* Goal of the exercise
The string "item" appears in some lines of the entries that follow; copy each such line.

* Working data
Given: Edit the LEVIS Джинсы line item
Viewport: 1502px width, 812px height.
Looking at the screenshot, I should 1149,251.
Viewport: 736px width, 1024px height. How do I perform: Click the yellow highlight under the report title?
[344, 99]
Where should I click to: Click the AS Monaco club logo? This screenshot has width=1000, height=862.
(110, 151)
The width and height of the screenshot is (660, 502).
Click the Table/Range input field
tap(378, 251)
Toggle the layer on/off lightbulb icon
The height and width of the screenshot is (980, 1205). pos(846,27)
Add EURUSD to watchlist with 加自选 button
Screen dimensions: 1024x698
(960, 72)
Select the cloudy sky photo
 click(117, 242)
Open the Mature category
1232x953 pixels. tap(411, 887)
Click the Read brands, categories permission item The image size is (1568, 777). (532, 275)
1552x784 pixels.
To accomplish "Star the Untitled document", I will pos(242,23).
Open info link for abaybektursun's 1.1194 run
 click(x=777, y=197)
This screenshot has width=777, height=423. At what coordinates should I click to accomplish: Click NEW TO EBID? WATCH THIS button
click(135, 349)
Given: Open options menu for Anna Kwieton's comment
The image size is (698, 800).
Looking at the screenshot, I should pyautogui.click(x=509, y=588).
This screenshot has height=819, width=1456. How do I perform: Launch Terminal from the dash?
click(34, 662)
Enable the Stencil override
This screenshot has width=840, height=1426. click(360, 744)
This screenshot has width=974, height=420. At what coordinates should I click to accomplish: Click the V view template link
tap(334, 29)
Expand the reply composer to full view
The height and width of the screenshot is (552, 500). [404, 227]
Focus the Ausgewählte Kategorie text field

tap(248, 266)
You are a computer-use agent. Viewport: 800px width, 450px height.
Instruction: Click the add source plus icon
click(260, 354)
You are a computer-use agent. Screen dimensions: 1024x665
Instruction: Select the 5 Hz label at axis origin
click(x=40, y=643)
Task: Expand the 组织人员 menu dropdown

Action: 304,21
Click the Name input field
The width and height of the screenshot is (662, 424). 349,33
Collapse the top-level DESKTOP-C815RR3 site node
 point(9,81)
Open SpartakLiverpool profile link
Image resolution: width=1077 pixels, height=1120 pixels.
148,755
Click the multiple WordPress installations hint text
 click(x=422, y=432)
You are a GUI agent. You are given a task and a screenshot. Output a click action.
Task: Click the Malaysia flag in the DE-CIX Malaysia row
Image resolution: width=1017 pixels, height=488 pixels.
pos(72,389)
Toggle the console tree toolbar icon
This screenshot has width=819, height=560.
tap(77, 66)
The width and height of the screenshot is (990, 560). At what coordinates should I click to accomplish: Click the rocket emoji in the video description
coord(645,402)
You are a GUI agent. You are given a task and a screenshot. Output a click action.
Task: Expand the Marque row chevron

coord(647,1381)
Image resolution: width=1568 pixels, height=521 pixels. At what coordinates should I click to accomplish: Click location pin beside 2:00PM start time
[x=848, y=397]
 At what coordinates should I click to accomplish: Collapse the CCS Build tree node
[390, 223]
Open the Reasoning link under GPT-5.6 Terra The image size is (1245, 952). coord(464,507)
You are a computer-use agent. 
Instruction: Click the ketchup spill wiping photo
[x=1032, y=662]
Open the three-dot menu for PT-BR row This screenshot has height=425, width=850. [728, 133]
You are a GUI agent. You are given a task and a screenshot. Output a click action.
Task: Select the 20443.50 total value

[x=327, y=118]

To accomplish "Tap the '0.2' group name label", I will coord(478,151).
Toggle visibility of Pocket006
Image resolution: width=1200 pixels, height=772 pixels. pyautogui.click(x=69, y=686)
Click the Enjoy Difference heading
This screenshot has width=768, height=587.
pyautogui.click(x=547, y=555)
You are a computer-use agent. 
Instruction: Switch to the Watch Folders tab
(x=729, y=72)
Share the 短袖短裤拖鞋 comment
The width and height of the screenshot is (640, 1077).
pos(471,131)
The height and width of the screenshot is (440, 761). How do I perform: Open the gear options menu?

* Output for this task
Given: Edit the LEVIS Джинсы line item
Click the Read brands, categories permission item The image size is (1568, 777). (532, 275)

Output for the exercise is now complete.